BRUSSELS (AP) — The Biden administration announced Friday that it will move to freeze the assets of President Vladimir Putin and Foreign Minister Sergey Lavrov, following the European Union and Britain in directly sanctioning top Russian leadership.
The Treasury Department announced the sanctions shortly after the EU said it had also approved an asset freeze against Putin and Lavrov as part of a broader package of sanctions against Russia for the invasion of Ukraine. British Prime Minister Boris Johnson also told NATO leaders during a call Friday that Britain would move to impose sanctions against Putin and Lavrov.

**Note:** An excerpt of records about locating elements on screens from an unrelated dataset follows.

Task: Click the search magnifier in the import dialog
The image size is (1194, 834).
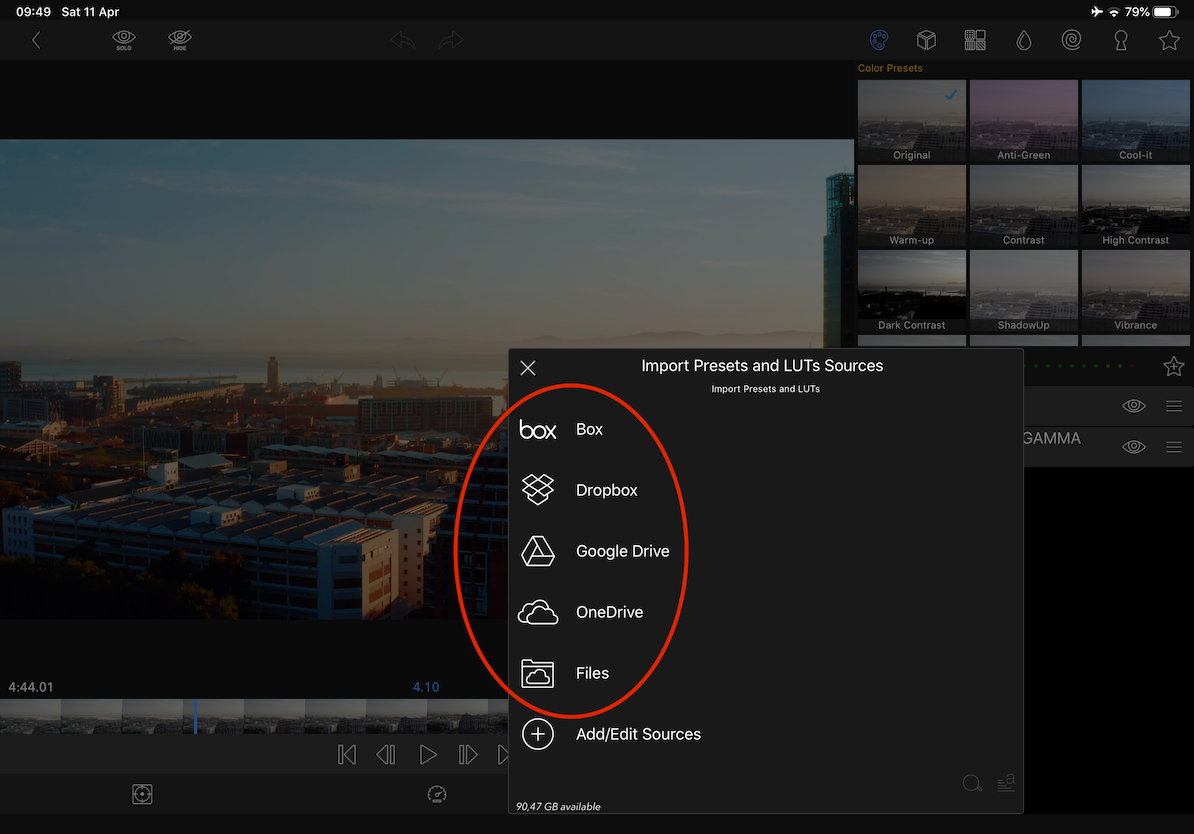Action: coord(971,783)
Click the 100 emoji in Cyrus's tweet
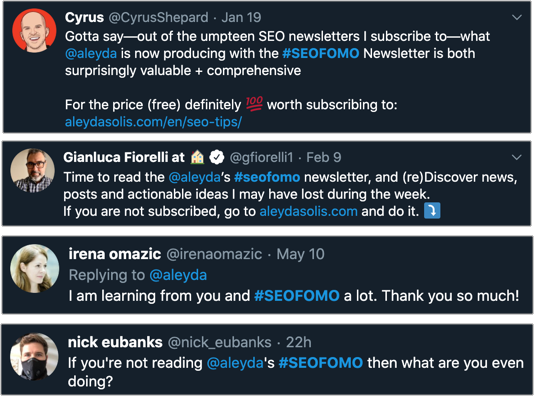 tap(254, 104)
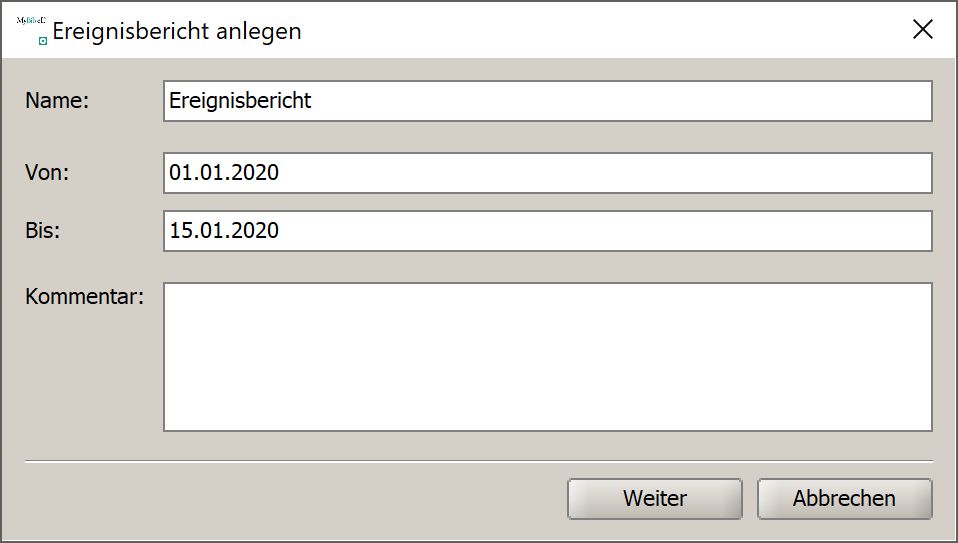Click the "Bis:" label
Image resolution: width=958 pixels, height=543 pixels.
click(x=43, y=231)
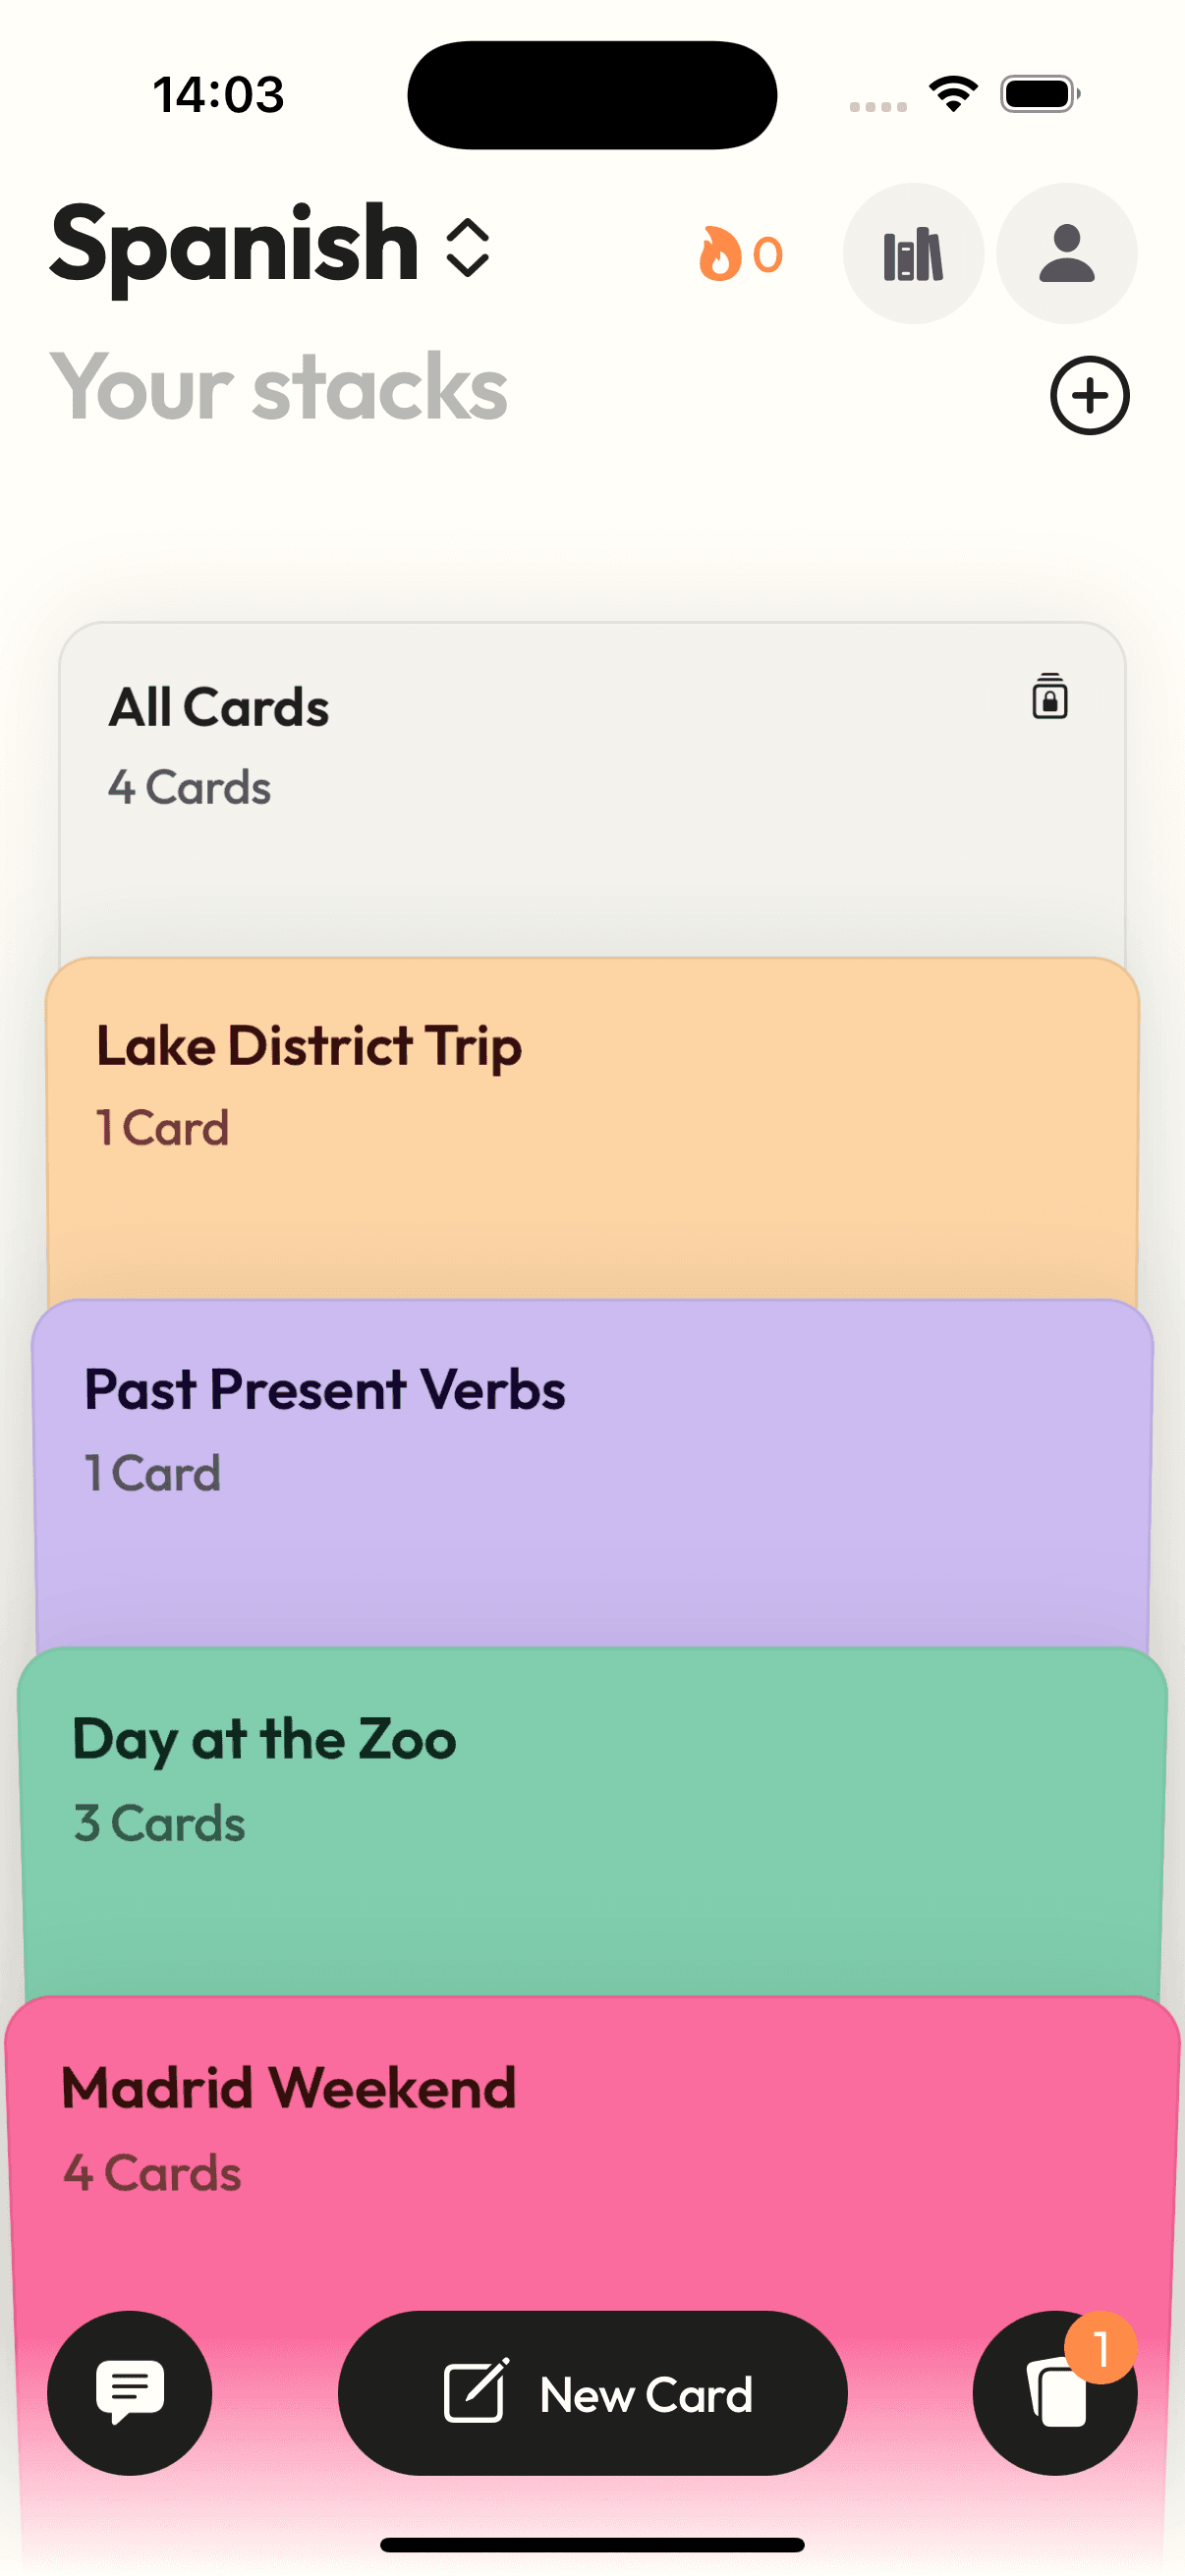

It wasn’t immediately clear how impactful an asset freeze would be on Putin or Lavrov, but the direct action targeting the Russian president was meant to be seen as a warning to Putin that he could emerge as an international pariah if he doesn’t end the invasion of Ukraine.
The EU’s unanimous decision, part of a broader sanctions package, indicated that Western powers are moving toward unprecedented measures to try to force Putin to stop the brutal invasion of Russia’s neighbor and from unleashing a major war in Europe. British Prime Minister Boris Johnson also told NATO leaders during a call Friday that Britain would move to impose sanctions against Putin and Lavrov.
Austrian Foreign Minister Alexander Schallenberg said the move would be “a unique step in history toward a nuclear power, a country that has a permanent seat on the Security Council, but also shows … how united we are.” It was unclear what the practical impact on the two men would be and how important their assets in the EU were.
“I can assure you that if you got major assets and all of a sudden you can’t get hold of them, it will cost you,” said EU foreign affairs chief Josep Borrell. He did not provide details.
An equally big move would be to ban Putin and Lavrov from EU travel. But overnight, EU leaders made it clear that would be off the table for now, if only since it might complicate diplomatic moves once all sides get around the negotiating table.
EU ministers have said that even further sanctions were still possible, including booting Russia out of SWIFT, the dominant system for global financial transactions.
“The debate about SWIFT is not off the table, it will continue,” Luxembourg Foreign Minister Jean Asselborn said.